Arlington Heights is poised to become one of eight municipalities in the Chicago area that has an affordable housing ordinance on the books.
The new rules, agreed to Monday night by the village board, would put more teeth into guidelines that have been in place since 2008, but have been largely unrealistic and unenforceable with every proposed development project that has come to town, officials say.
Though eight board members present for Monday’s meeting expressed their support for the new housing standards, a final vote on the five-page ordinance is expected at the next board meeting Aug. 3.
It calls for certain percentages of new construction apartments to be priced below market rates, allows developers to pay fees to a village housing trust fund in some cases, and would charge an impact fee to discourage teardowns of older, smaller homes.
"We know it doesn’t go as far as some people would like.
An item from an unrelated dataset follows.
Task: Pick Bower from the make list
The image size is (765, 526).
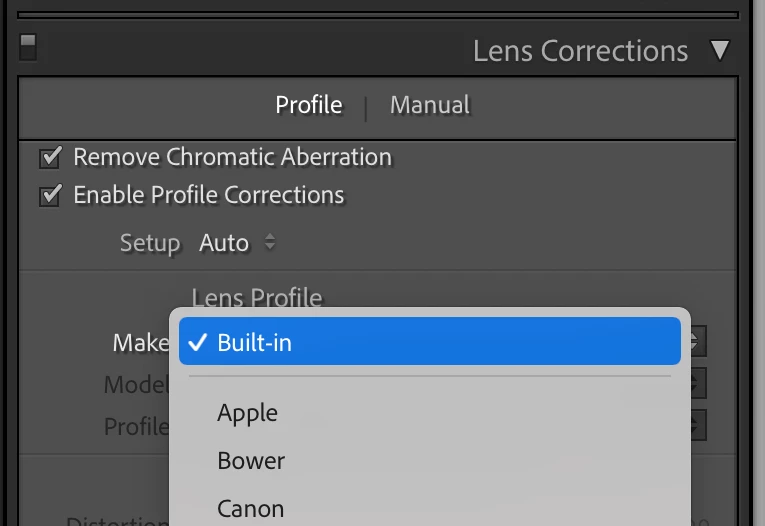Action: (x=251, y=461)
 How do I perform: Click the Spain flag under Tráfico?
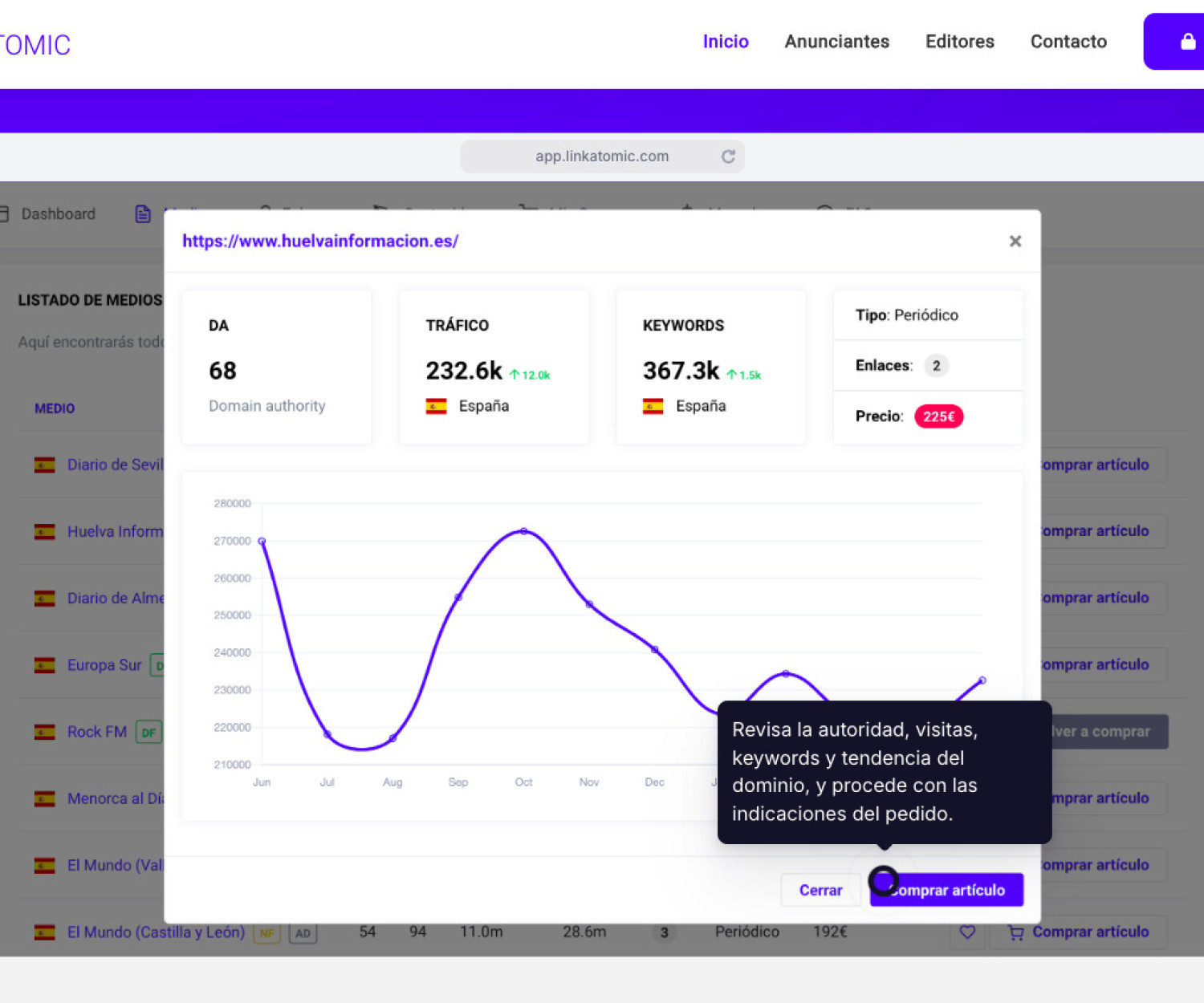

We also know it probably goes further than some developers would like," said Charles Witherington-Perkins, the village’s director of planning and community development. "We’re trying to kind of walk that line to come up with an implementable ordinance that won’t scare development away, while still allow the ability to get affordable units in Arlington Heights."
Under the ordinance, the village would charge a so-called $3,500 linkage fee to developers who demolish older, more affordable homes and replace them with newer, more expensive ones. Such a fee would represent about 0.4% of a new home’s list price.
Trustees Mary Beth Canty and Rich Baldino said they thought the proposed fee was too low, but Village Manager Randy Recklaus said it’s a starting point and can be amended in the future.
"It’s kind of a blessing and a curse that we have these market tailwinds that on the one hand allow us to improve our housing stock and keep them from falling into disrepair," Recklaus said. "But on the other hand obviously we don’t want to have an unchecked market where you’re losing all of your affordable housing, which is something we’ve been seeing."
The ordinance calls for all new multifamily rental developments of more than nine units to provide apartments deemed "affordable," which would be priced for those making at or below 60% of the area median income (about $37,440 for a single person).
For the downtown, that would mean 7.5% of apartments in a building, though a developer could provide a minimum of 5% while paying the other 2.5% as a $25,000-per-unit fee in lieu.
Outside the downtown, 5% of units must be below market rates, while publicly-assisted developments are held to a 10% standard.
New rental properties of nine units or less and multi-family for sale developments would not be required to provide cheaper units, but would have to pay fees instead.
Trustee Tom Schwingbeck said he’s glad the ordinance still allows "room for discussion" with developers. That includes a provision allowing the village board to grant relief from strict application of the requirements.
"The proof is in the pudding, and if we’re seeing developers either walk away from projects or not come to our village in the first place, going to other towns and cities around us, we’re going to have to monitor this closely so we don’t lose some nice opportunities that we’re trying to bring to this village," Schwingbeck said.
Other municipalities with affordable housing ordinances are Chicago, Crystal Lake, Evanston, Highland Park, Lake Forest, Oak Park and St. Charles.